WHAT THE TASK ASKS:
Transcribe each record exactly, but omit pictures.

RECORD SET:
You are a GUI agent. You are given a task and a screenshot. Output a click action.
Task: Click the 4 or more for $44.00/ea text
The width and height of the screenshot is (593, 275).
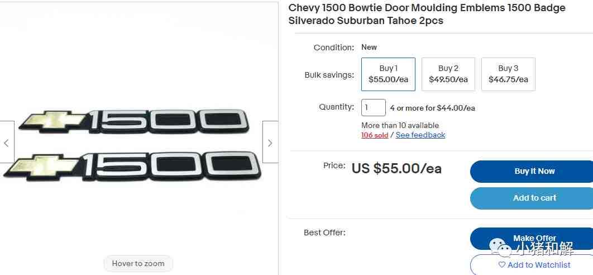(x=432, y=108)
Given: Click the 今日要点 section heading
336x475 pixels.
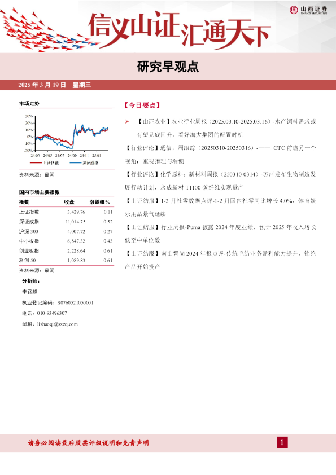Looking at the screenshot, I should point(142,105).
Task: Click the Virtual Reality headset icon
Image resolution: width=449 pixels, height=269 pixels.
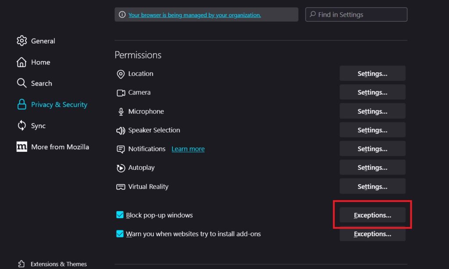Action: (x=121, y=187)
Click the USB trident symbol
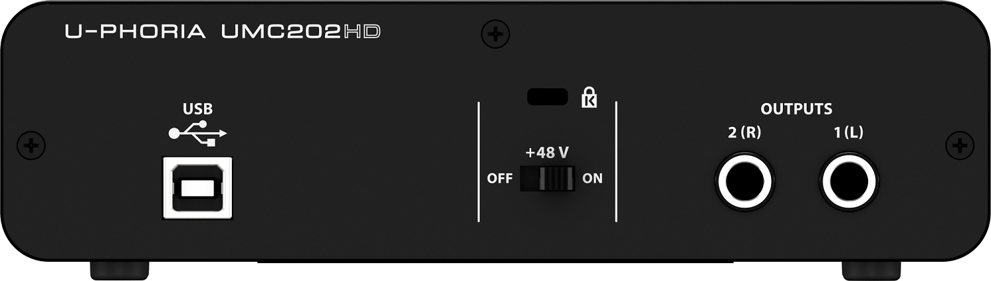The height and width of the screenshot is (281, 991). click(x=198, y=133)
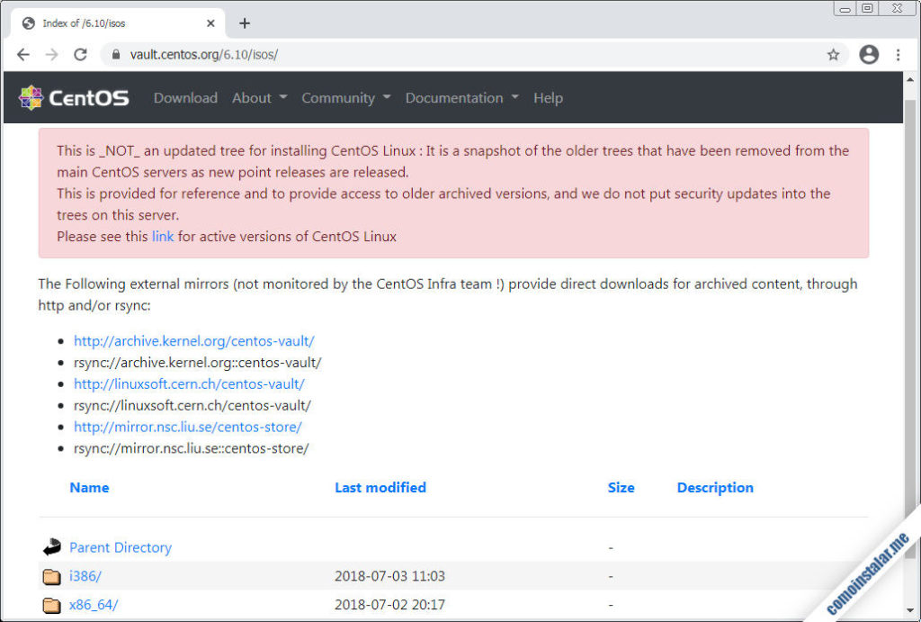
Task: Close the Index of /6.10/isos tab
Action: (x=210, y=23)
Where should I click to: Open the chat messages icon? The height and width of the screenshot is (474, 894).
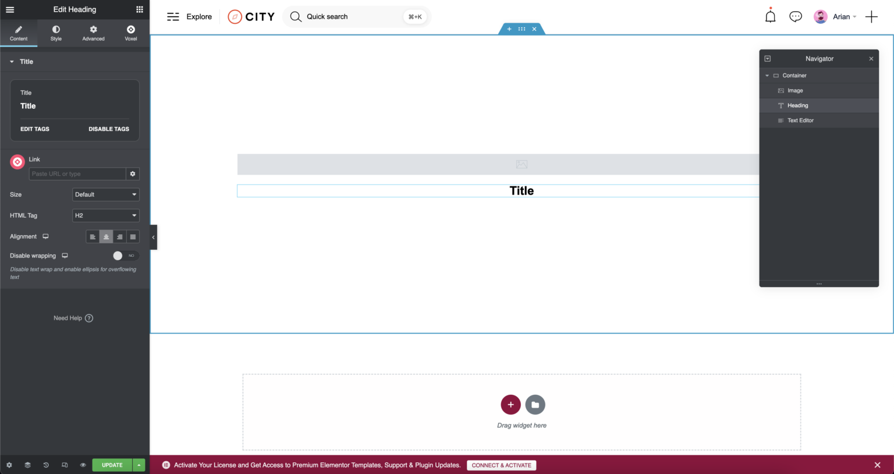pyautogui.click(x=796, y=17)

OUTPUT:
You are a GUI agent. You are given a task and a screenshot. Output a click action.
Task: Click the 4 or more for $44.00/ea text
The width and height of the screenshot is (593, 275).
(x=432, y=108)
Given: Click the 今日要点 section heading
336x475 pixels.
Looking at the screenshot, I should point(142,105).
Task: Click the Virtual Reality headset icon
Image resolution: width=449 pixels, height=269 pixels.
Action: (x=121, y=187)
Click the USB trident symbol
The height and width of the screenshot is (281, 991). click(x=198, y=133)
Task: Close the Index of /6.10/isos tab
Action: (x=210, y=23)
Where should I click to: Open the chat messages icon? The height and width of the screenshot is (474, 894).
pyautogui.click(x=796, y=17)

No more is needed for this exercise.